The current transaction dissemination protocol of the mempool sends each received transaction to all the peers a node is connected to, except for the sender. In case transactions were received via RPC, they are broadcasted to all connected peers. While this approach provides resilience to Byzantine attacks and optimal transaction latency, it generates significant network traffic, with nodes receiving an exponential number of duplicate transactions.
Benchmarks have also confirmed a large portion of the sent and received bytes by the network layer of a node is due to transaction gossiping.
DOG is a protocol that aims to reduce the number of duplicate transactions received while maintaining the resilience to attacks and low transaction latency.
The existing alternative approaches for transaction gossiping are:
- Flood - the current transaction gossiping protocol in CometBFT
- CAT Mempool - the transaction gossiping proposed by Celestia
- Limiting number of peers to send a transaction to - Experimental protocol in CometBFT
- libp2p gossipSub protocol
Flood is the protocol currently used by CometBFT to gossip transactions. If a transaction was received via RPC, it is gossiped to all connected peers. Transactions received from other peers are forwarded to all the peers which have not already sent this particular transaction.
This is enabled by CometBFT keeping the ID of each peer that has sent a transaction. This does not prevent a node to send the transaction to a node that has already received this transactions from its peers, thus creating a lot of duplicates.
This is the exact problem DOG was designed to tackle.
Content-Addressable Transaction (CAT) is a "push-pull" gossip protocol originally implemented by Celestia on top of the priority-mempool (aka v1), which existed in Tendermint Core until v0.36 and CometBFT until v0.37.
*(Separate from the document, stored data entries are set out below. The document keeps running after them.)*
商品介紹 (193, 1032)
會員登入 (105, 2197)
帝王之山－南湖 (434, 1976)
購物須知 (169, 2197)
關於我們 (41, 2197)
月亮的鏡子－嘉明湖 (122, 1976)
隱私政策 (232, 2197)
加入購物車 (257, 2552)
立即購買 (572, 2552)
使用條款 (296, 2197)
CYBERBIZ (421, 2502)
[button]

With CAT, nodes forward ("push") transactions received from users via RPC endpoints to their peers. When a node A
receives a transaction from another node, it will notify its peers that it has the transaction with a SeenTx(hash(tx))
message. A node B
, upon receiving the SeenTx
message from A
, will check whether the transaction is in its mempool. If not, it will "pull" the transaction from A
by sending a WantTx(hash(tx))
message, to which A
responds with a Tx
message carrying the full transaction. While SeenTx
and HaveTx
messages are much smaller than Tx
messages, these additional communication steps introduce latency when disseminating transactions. The CAT protocol was especially designed for networks with low throughput and large transaction sizes.
Efforts to port the CAT mempool to CometBFT were documented in #2027. Experimental results on a small testnet from #1472 showed that CAT effectively reduces bandwidth usage. However, its impact on latency was not evaluated in those tests. Porting CAT was finally deprioritised in favor of DOG.
CometBFT allows operators to configure p2p.experimental_max_gossip_connections_to_non_persistent_peers
and p2p.experimental_max_gossip_connections_to_persistent_peers
as a maximum number of peers to send transactions to (#1558 and #1584).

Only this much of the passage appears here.